Record-breaking Q1 ILS issuance 

The first quarter of 2018 saw $3.1bn of underwritten, widely-distributed non-life ILS capacity issued through twelve catastrophe bonds, compared to $1.7bn through five bonds in the same quarter of 2017. It marks the largest-ever first-quarter issuance in the history of the non-life ILS market, and the third-highest quarter ever, according to Willis Towers Watson Securities. 

$26.6bn of non-life capacity was outstanding at the end of the quarter, up $1.1bn to a record high. Most were market-diversifying transactions, including bonds for first-time sponsors Chile, Colombia, and Peru, and by repeat Japanese cedants Zenkyoren, Mitsui Sumitomo Insurance, and Tokio Marine & Nichido Fire. As a result of this diversifying issuance, only 63% of outstanding capacity is exposed to U.S. Wind, the lowest in the last ten years. 

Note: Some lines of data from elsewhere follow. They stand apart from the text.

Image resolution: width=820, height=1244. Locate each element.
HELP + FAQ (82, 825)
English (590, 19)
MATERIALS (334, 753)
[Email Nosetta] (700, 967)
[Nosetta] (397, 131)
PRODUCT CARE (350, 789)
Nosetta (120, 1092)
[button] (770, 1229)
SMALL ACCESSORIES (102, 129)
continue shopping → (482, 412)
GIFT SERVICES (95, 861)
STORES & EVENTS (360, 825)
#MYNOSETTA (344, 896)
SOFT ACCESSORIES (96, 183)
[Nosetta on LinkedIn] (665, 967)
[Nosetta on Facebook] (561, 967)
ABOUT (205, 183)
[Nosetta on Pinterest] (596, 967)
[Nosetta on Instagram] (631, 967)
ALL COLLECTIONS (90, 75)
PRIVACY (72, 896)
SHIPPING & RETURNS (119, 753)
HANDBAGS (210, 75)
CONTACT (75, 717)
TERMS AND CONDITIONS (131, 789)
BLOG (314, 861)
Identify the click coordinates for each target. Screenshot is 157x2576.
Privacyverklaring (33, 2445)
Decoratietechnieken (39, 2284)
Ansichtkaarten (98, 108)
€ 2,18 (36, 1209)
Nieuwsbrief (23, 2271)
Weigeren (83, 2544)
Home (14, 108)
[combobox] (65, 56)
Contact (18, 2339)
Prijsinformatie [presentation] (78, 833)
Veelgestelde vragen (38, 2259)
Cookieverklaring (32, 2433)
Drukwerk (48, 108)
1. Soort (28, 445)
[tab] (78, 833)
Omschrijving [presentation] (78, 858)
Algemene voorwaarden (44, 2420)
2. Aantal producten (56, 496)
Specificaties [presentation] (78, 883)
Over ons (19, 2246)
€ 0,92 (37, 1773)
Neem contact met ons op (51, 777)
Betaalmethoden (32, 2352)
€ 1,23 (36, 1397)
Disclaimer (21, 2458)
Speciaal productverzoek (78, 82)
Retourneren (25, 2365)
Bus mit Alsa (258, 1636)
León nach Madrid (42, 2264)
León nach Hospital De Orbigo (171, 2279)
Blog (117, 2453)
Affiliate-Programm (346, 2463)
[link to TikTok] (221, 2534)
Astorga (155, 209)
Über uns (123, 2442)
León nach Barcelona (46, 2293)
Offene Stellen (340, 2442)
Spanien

William Dubinsky, managing director and head of ILS, said: “We expect the current trends in ILS growth to continue. Without a true surprise loss, like an ice-storm in Miami, end-investors will continue to allocate capacity to ILS. Yield increases under government bonds are expected to be neutral or maybe even slightly positive for issuance and asset growth, and even more importantly, we will continue to see a trend towards true syndication, reducing the power of large leading markets. All this will put the reinsurance market’s traditional pricing cycle on life support.”